As a counselor, one of the things I deal with daily is working with people who are experiencing negative life events, crisis, grief, or any other thing that is causing them emotional discomfort and pain. These events can be extremely traumatic – dealing with loss, death, divorce, long-buried trauma. As a counselor, my role is to help people understand, reframe, and cope with these feelings.

When I found this video, I felt like it wasn’t just an inspirational story – it really described the frame of mind that is most helpful for those who show enormous resilience in the face of adversity and strength when times aren’t going as well as they might like. Take a look below:

The lesson of this video, which I think is beautifully put, is this: It doesn’t benefit us to place judgement on any situation we experience by naming something as “good” or “bad.” Does that mean we shouldn’t have feelings about the things we experience? Absolutely not! When something painful occurs in your life, it’s normal to feel grief, sadness, and anger. When something positive happens, we should feel joy, pride, and relief.

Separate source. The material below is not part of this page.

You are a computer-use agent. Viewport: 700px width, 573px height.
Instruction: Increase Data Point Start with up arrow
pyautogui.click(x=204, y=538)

But when we start naming these events as “good” or “bad,” when we place a fundamental value of the event within the trajectory of our life, we start internalizing. Instead of things that happen to us, these events become part of the story of who we are. And when we feel like many “bad” things are happening, it can be easy to start turning the blame for that onto ourselves or the people around us, instead of recognizing these as simply things we are living through.

That’s the power of “maybe” – having the wisdom to know that the tides of life are ever-changing, that the things that happen to us are just that – passing moments. Without the ability to predict how an event might actually shape the course of our life, how can we assign value to it? Everything we experience, both positive and painful, sends us down a journey that we cannot know. Peace is understanding that we will not understand our path until we complete it, and being open to the twists and turns as they appear before us.

As you reflect on this video and article, I encourage you to think about and journal on the following:

  • What would you say were the best and worst moments of your life? Why do you feel this way?
  • From these moments, how did the path of your life change?
  • What lessons did these moments teach you?
  • Were there “bad” moments that ended up changing your life for the better? Were there “good” moments that had unforeseen consequences?
  • How can you hold yourself accountable to sticking with “maybe” in your moments moving forward? How would this benefit you and your loved ones?

As a final exercise, journal for a few days on your initial reactions to events in your life. Note how often you are placing a value judgement on these events. Once you’re done, reflect on this list and consider what impact placing value had on your mood and attitude the remaining part of the day. Then, for a few more days, do the same journaling, but force yourself to stay in the “maybe” mind frame. How does this change your mood and attitude? See what works for you in maintaining this approach versus assigning judgement in the long-term.